Enquanto isso, o consumidor vive uma comédia de enganos. O que antes era um pacote familiar virou “tamanho ideal para você”, o que era 1 litro virou 900 ml “para facilitar o transporte”, e o que era prazer virou estatística. Segundo dados do IBGE (2024), mais de 60% dos produtos alimentícios e bebidas sofreram redução de volume ou peso nos últimos cinco anos — um reflexo direto da persistência inflacionária e da incapacidade de políticas públicas de estabilizar custos produtivos.
Em última análise, o problema não é o chocolate que encolheu. É o Estado que cresceu.
A inflação é o sintoma de um sistema doente, viciado em gastar o que não tem, cobrar o que não deve e intervir onde não entende.
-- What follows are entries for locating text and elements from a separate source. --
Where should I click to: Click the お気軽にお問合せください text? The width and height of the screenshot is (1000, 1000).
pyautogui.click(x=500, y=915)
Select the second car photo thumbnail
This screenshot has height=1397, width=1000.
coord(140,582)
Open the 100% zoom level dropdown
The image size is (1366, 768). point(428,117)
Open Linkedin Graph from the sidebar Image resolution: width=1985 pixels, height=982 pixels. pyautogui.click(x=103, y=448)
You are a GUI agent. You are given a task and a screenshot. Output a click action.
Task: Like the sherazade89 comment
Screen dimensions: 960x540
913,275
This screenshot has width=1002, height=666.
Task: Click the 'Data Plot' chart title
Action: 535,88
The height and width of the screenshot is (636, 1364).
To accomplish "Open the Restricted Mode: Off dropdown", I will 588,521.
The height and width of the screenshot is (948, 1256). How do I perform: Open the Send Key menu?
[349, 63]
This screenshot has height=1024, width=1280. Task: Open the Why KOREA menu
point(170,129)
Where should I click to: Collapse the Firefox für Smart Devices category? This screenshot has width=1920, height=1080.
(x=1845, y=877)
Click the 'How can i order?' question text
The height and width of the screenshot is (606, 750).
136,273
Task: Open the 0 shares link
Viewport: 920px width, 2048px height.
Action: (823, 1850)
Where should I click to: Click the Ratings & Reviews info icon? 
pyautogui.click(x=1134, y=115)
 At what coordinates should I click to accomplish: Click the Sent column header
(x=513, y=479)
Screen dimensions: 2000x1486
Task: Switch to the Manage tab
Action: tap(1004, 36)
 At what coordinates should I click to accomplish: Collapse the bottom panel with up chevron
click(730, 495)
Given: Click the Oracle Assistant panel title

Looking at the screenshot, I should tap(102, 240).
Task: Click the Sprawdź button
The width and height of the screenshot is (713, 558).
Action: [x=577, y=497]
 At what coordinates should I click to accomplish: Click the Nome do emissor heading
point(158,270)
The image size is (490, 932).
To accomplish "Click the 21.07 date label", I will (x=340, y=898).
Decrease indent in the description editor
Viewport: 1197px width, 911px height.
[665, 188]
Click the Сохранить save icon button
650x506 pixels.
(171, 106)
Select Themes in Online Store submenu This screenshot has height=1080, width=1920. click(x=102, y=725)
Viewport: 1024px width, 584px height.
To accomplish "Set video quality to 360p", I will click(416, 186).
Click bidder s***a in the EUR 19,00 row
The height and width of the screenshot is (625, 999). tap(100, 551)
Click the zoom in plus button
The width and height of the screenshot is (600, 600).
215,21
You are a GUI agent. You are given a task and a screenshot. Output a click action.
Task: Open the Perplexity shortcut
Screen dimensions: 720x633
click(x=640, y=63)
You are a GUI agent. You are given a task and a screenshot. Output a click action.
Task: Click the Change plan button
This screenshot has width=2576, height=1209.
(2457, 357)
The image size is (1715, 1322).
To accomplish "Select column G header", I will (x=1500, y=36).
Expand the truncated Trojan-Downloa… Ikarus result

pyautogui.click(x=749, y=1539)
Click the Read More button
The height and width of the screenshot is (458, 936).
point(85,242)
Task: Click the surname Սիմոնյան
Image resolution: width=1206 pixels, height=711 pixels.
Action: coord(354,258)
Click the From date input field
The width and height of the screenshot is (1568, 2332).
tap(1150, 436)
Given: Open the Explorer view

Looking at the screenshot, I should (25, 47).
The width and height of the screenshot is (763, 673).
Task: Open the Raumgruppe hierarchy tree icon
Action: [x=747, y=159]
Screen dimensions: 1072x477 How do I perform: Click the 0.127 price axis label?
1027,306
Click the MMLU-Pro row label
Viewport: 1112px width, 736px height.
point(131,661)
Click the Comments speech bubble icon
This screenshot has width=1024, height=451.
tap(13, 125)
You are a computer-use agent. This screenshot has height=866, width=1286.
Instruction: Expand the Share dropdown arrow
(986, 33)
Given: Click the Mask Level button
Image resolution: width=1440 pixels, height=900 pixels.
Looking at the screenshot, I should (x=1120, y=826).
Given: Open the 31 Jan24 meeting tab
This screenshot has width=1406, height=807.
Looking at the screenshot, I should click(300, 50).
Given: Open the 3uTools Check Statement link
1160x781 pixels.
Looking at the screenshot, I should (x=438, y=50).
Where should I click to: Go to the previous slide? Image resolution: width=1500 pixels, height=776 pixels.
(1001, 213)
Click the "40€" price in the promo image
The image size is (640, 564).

A “shrinkflation” é apenas o reflexo de um organismo econômico que luta para sobreviver — e que, ironicamente, continua engordando o único setor que nunca emagrece: o governo.
E assim seguimos: com menos refrigerante, menos Nutella, menos biscoito, menos chocolate… e muito mais Estado.
Referências
- Blanchard, O. (2017). Macroeconomics (7th ed.). Pearson.
- Friedman, M. (1963). Inflation: Causes and Consequences. Asia Publishing House.
- Mankiw, N. G. (2021). Principles of Economics (9th ed.). Cengage Learning.
- Samuelson, P. A., & Nordhaus, W. D. (2010). Economics (19th ed.). McGraw-Hill.
- Instituto Brasileiro de Geografia e Estatística. (2024). Índice Nacional de Preços ao Consumidor Amplo – IPCA. Rio de Janeiro: IBGE.